How to deny a credit check

The best way to deny an applicant is to be short, sweet, and to the point. If the decision was based in part or in whole on their credit score, then you are required to provide them with the recourse to obtain a free copy of their credit report. Prepare a standard letter or find someone who can provide one to you. You are only required to information them:

  1. Their rental application has been denied,
  2. A notice that the decision was in part, or in whole, made based on their credit score,
  3. As such, they are entitled to a free credit report, and
  4. The contact information for the credit agency used.

This protects your legal liability, establishes clear and appropriate records, and effectively resolves your problem.

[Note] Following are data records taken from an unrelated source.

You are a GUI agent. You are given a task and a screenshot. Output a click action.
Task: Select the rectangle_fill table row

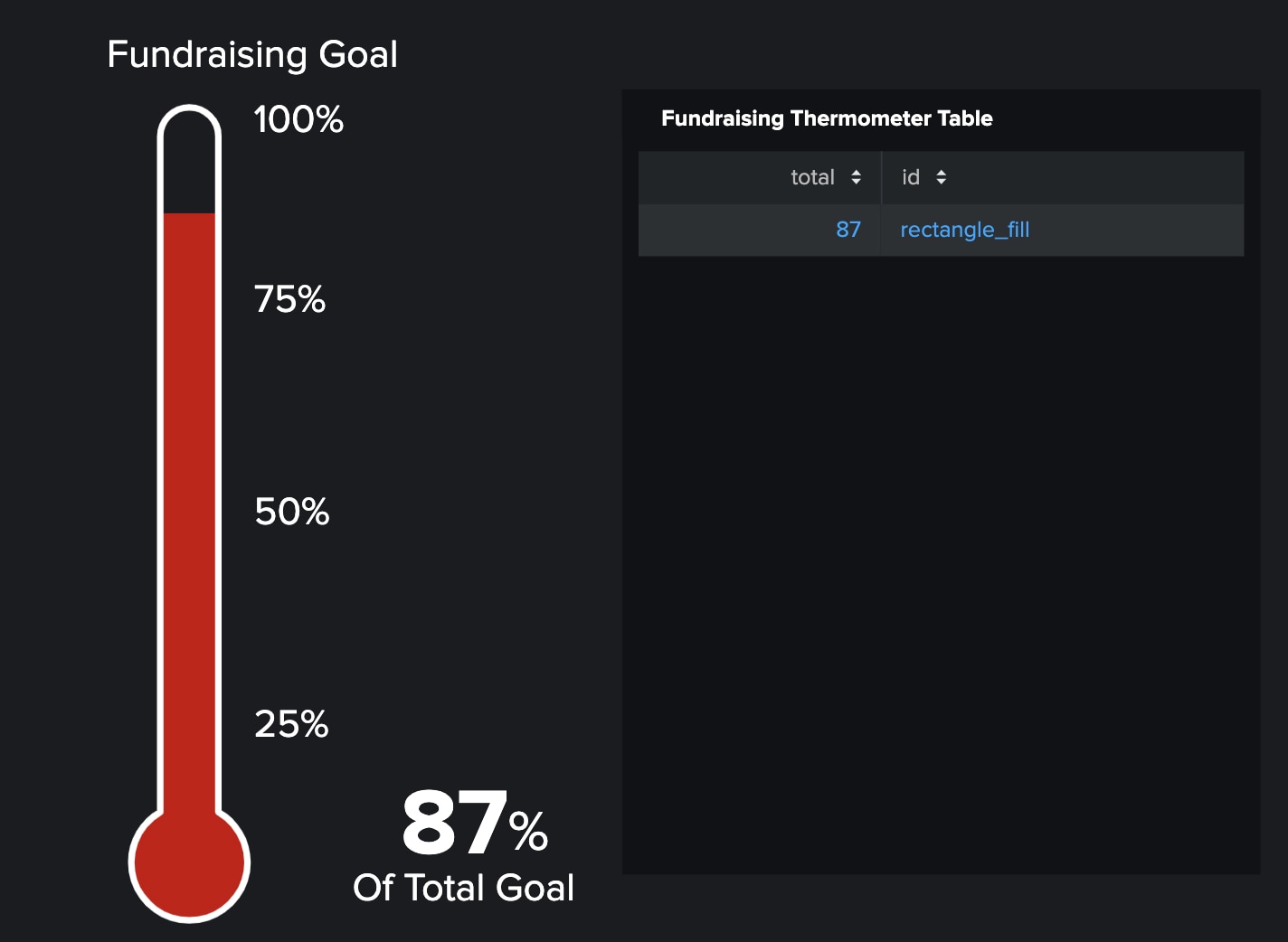pos(941,230)
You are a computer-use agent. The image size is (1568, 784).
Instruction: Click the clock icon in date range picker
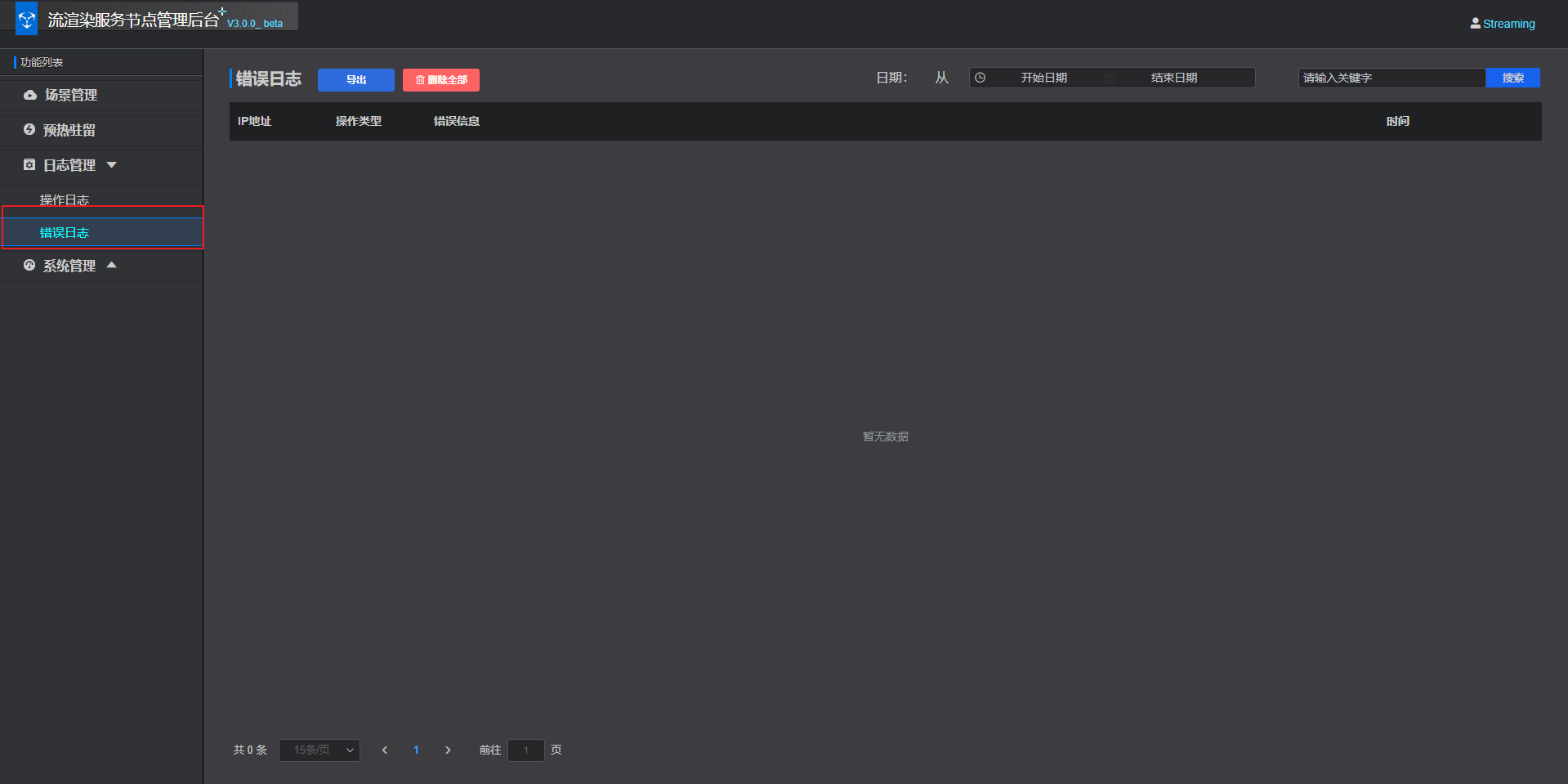point(981,78)
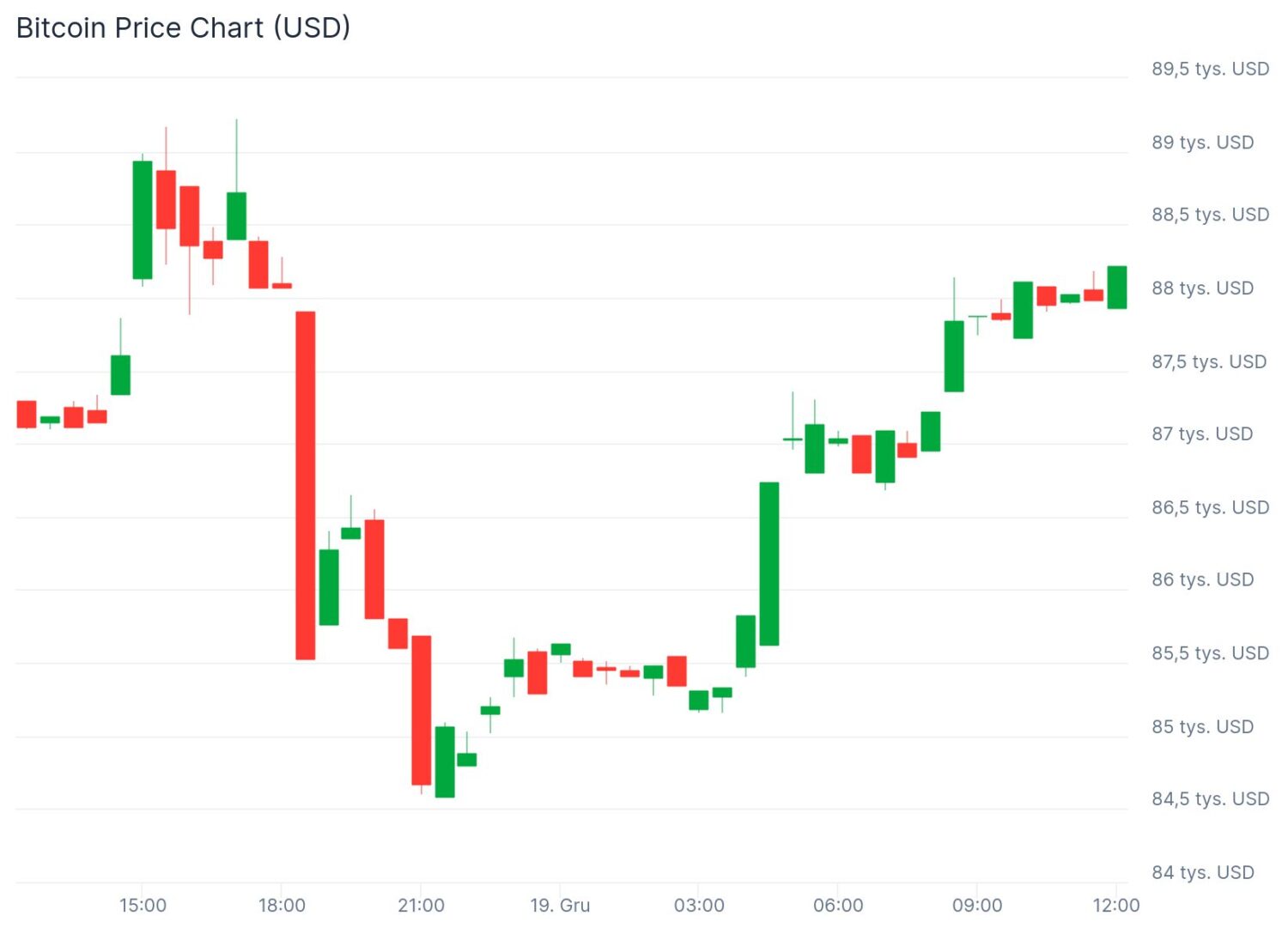
Task: Select the tall green candle before 06:00
Action: point(769,563)
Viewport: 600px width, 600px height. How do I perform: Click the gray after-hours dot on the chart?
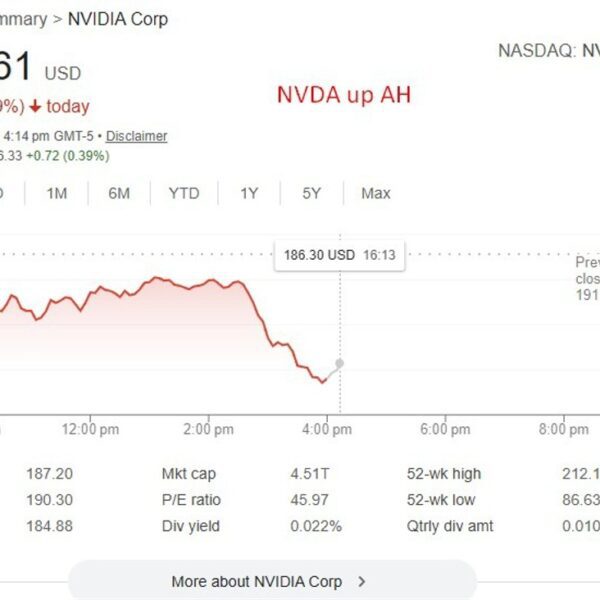click(x=340, y=363)
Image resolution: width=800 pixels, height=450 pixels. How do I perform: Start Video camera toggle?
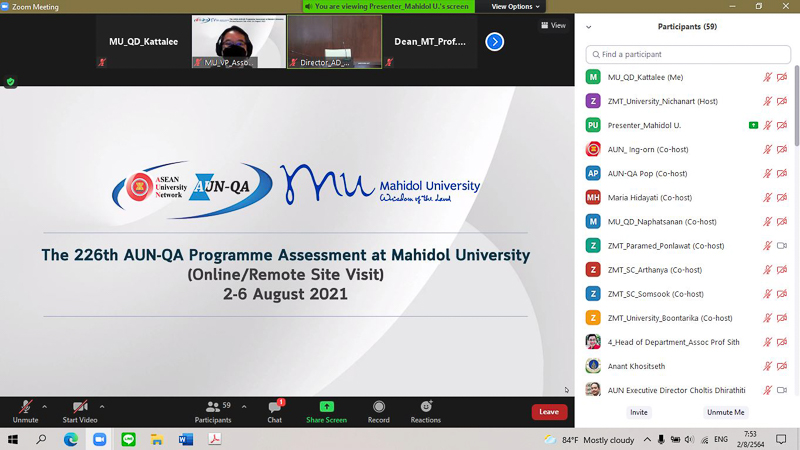79,408
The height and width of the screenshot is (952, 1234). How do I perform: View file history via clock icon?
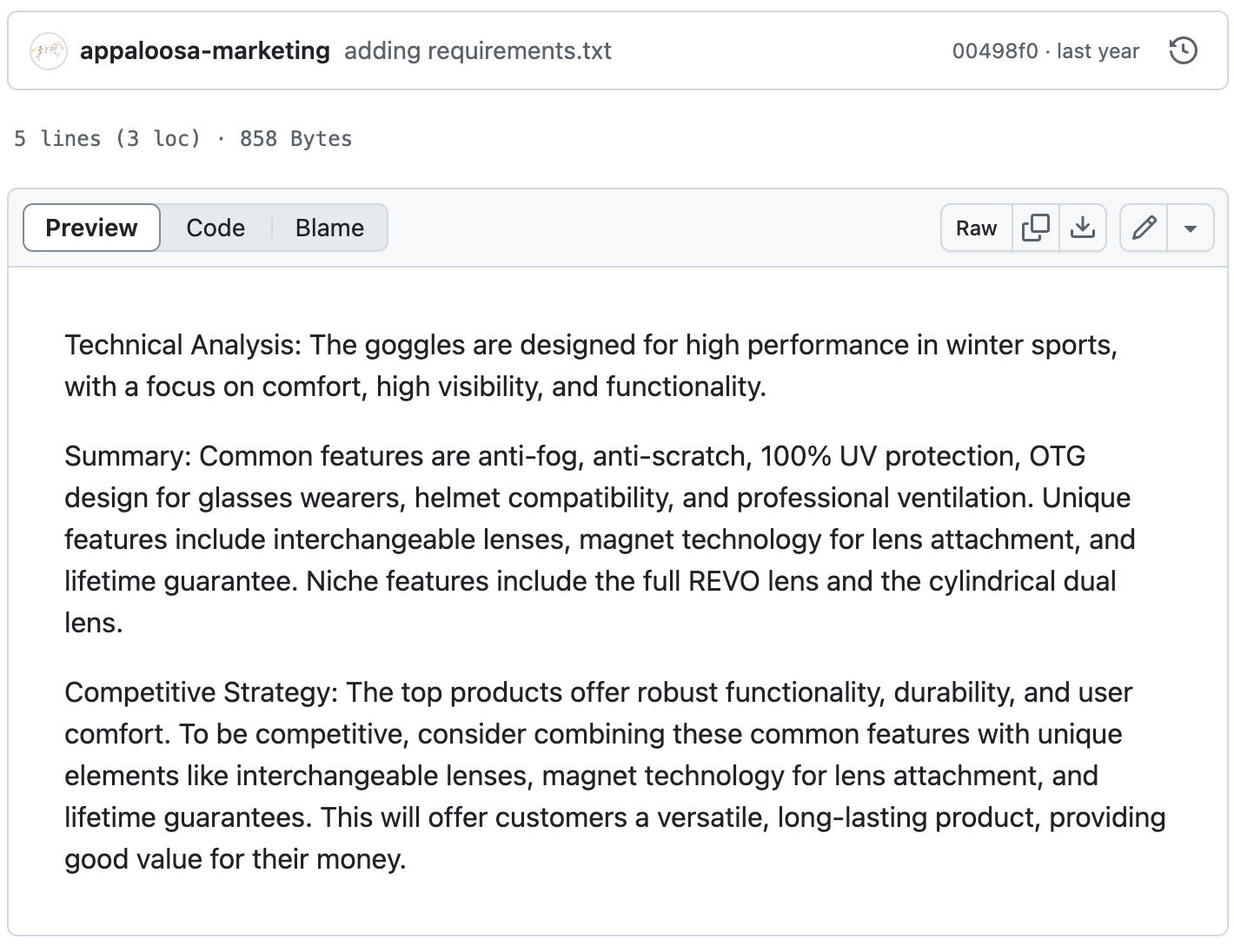point(1183,51)
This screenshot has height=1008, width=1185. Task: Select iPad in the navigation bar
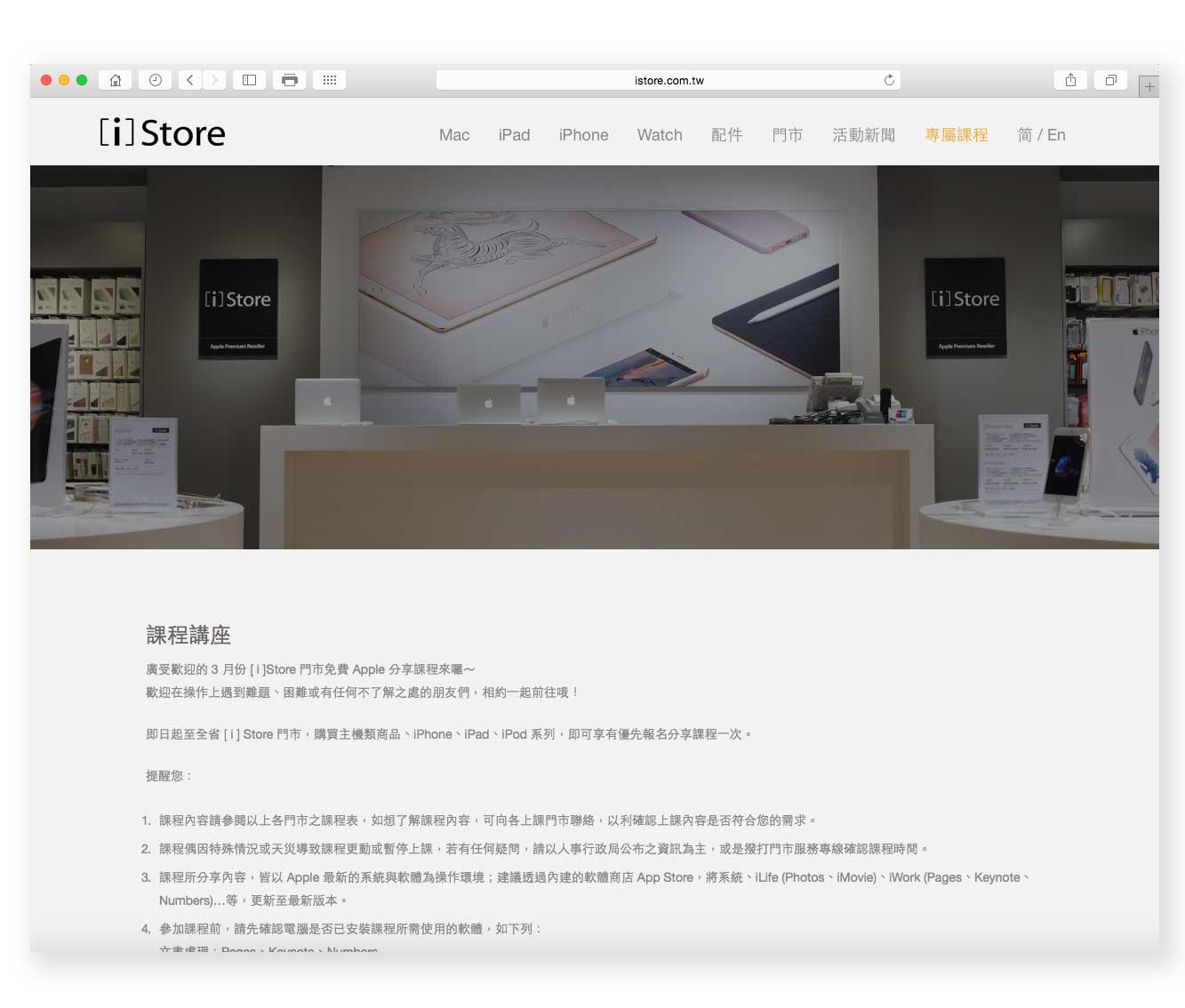(x=514, y=135)
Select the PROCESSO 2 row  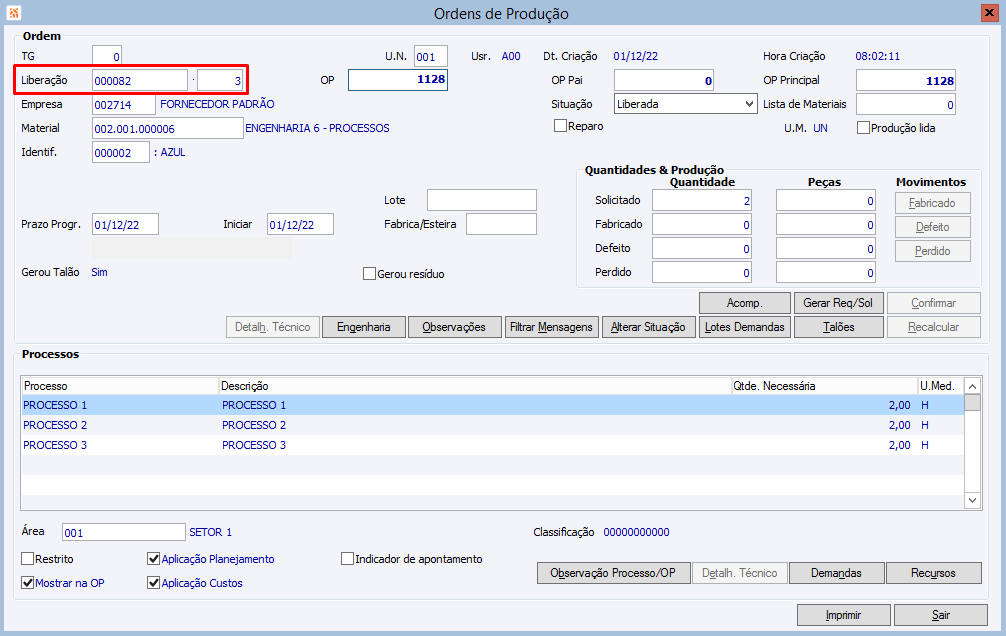click(492, 425)
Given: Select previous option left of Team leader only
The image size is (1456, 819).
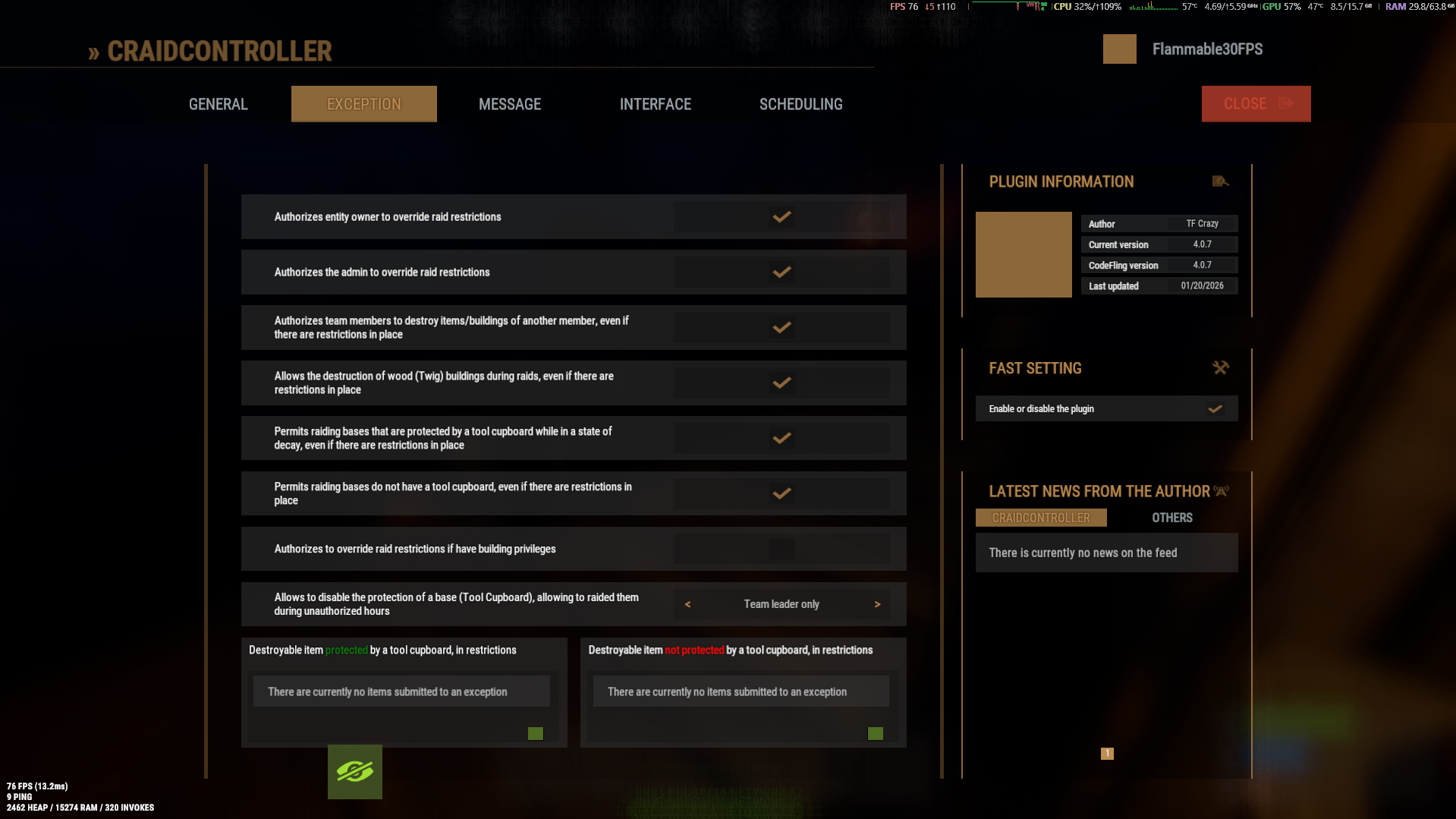Looking at the screenshot, I should click(687, 604).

You should never get into a protracted conversation with someone about why they were denied. Nothing good will come from having a detailed discussion about why you think they are not good enough. Denied tenants can be defensive, aggressive, and difficult. If you do have a discussion with the denied tenant, and they feel your decision was based upon discrimination, they'll get ready help from the local tenant advocacy groups. Your only defense in court will be documentation proving that the decision was made on non-discriminatory grounds, and the only reliable proof of that is your letter stating the decision was made in part, or in whole, because of their credit! And your decision is ALWAYS based at least partly on credit…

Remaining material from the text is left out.